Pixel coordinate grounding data
- - - - - - -

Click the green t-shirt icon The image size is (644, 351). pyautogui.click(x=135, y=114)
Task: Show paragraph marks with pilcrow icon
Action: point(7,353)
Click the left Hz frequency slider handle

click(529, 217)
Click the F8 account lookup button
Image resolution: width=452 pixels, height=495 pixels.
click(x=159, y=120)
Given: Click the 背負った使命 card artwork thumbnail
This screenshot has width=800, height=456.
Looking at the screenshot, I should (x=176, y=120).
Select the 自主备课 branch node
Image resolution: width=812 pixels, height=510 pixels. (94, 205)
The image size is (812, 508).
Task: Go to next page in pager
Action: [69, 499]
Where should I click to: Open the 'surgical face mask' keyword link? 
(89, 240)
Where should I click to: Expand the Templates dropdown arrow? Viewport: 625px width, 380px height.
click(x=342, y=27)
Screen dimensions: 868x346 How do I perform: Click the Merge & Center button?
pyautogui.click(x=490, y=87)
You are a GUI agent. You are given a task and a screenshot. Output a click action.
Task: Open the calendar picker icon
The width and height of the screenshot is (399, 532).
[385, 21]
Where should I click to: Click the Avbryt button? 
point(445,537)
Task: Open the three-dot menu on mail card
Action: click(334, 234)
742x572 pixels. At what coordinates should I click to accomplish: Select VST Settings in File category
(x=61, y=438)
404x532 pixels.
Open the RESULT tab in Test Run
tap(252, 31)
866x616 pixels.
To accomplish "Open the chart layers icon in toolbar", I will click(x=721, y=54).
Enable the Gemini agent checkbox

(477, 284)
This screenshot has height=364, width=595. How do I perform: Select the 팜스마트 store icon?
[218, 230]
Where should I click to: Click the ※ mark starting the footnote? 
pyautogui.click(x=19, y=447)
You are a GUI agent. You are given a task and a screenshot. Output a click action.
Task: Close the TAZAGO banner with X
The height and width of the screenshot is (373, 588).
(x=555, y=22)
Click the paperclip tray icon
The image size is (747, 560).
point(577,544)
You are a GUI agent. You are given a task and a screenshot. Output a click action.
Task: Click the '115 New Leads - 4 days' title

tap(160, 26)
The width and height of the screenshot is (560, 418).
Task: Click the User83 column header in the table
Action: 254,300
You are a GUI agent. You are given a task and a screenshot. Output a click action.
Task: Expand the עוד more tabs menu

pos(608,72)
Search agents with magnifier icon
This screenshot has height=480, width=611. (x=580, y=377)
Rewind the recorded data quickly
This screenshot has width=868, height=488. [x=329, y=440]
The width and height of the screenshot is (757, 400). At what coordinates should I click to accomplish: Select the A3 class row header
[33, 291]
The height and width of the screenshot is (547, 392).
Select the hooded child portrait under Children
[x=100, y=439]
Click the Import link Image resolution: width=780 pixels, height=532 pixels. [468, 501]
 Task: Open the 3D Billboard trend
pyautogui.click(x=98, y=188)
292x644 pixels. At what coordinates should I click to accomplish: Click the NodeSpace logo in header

- - - - - - -

EXERCISE REQUIREMENTS:
Write out the data a second time, exactly the same.

WRITTEN RESPONSE:
Click the green t-shirt icon The image size is (644, 351). pyautogui.click(x=135, y=114)
Task: Show paragraph marks with pilcrow icon
Action: point(7,353)
Click the left Hz frequency slider handle

click(529, 217)
Click the F8 account lookup button
Image resolution: width=452 pixels, height=495 pixels.
click(x=159, y=120)
Given: Click the 背負った使命 card artwork thumbnail
This screenshot has width=800, height=456.
Looking at the screenshot, I should (x=176, y=120).
Select the 自主备课 branch node
Image resolution: width=812 pixels, height=510 pixels. (94, 205)
The image size is (812, 508).
Task: Go to next page in pager
Action: [69, 499]
Where should I click to: Open the 'surgical face mask' keyword link? 
(89, 240)
Where should I click to: Expand the Templates dropdown arrow? Viewport: 625px width, 380px height.
click(x=342, y=27)
Screen dimensions: 868x346 How do I perform: Click the Merge & Center button?
pyautogui.click(x=490, y=87)
You are a GUI agent. You are given a task and a screenshot. Output a click action.
Task: Open the calendar picker icon
The width and height of the screenshot is (399, 532).
[385, 21]
Where should I click to: Click the Avbryt button? 
point(445,537)
Task: Open the three-dot menu on mail card
Action: click(334, 234)
742x572 pixels. At what coordinates should I click to accomplish: Select VST Settings in File category
(x=61, y=438)
404x532 pixels.
Open the RESULT tab in Test Run
tap(252, 31)
866x616 pixels.
To accomplish "Open the chart layers icon in toolbar", I will click(x=721, y=54).
Enable the Gemini agent checkbox

(477, 284)
This screenshot has height=364, width=595. How do I perform: Select the 팜스마트 store icon?
[218, 230]
Where should I click to: Click the ※ mark starting the footnote? 
pyautogui.click(x=19, y=447)
You are a GUI agent. You are given a task and a screenshot. Output a click action.
Task: Close the TAZAGO banner with X
The height and width of the screenshot is (373, 588).
(x=555, y=22)
Click the paperclip tray icon
The image size is (747, 560).
point(577,544)
You are a GUI agent. You are given a task and a screenshot. Output a click action.
Task: Click the '115 New Leads - 4 days' title

tap(160, 26)
The width and height of the screenshot is (560, 418).
Task: Click the User83 column header in the table
Action: 254,300
You are a GUI agent. You are given a task and a screenshot. Output a click action.
Task: Expand the עוד more tabs menu

pos(608,72)
Search agents with magnifier icon
This screenshot has height=480, width=611. (x=580, y=377)
Rewind the recorded data quickly
This screenshot has width=868, height=488. [x=329, y=440]
The width and height of the screenshot is (757, 400). At what coordinates should I click to accomplish: Select the A3 class row header
[33, 291]
The height and width of the screenshot is (547, 392).
Select the hooded child portrait under Children
[x=100, y=439]
Click the Import link Image resolution: width=780 pixels, height=532 pixels. [468, 501]
 Task: Open the 3D Billboard trend
pyautogui.click(x=98, y=188)
292x644 pixels. At what coordinates should I click to accomplish: Click the NodeSpace logo in header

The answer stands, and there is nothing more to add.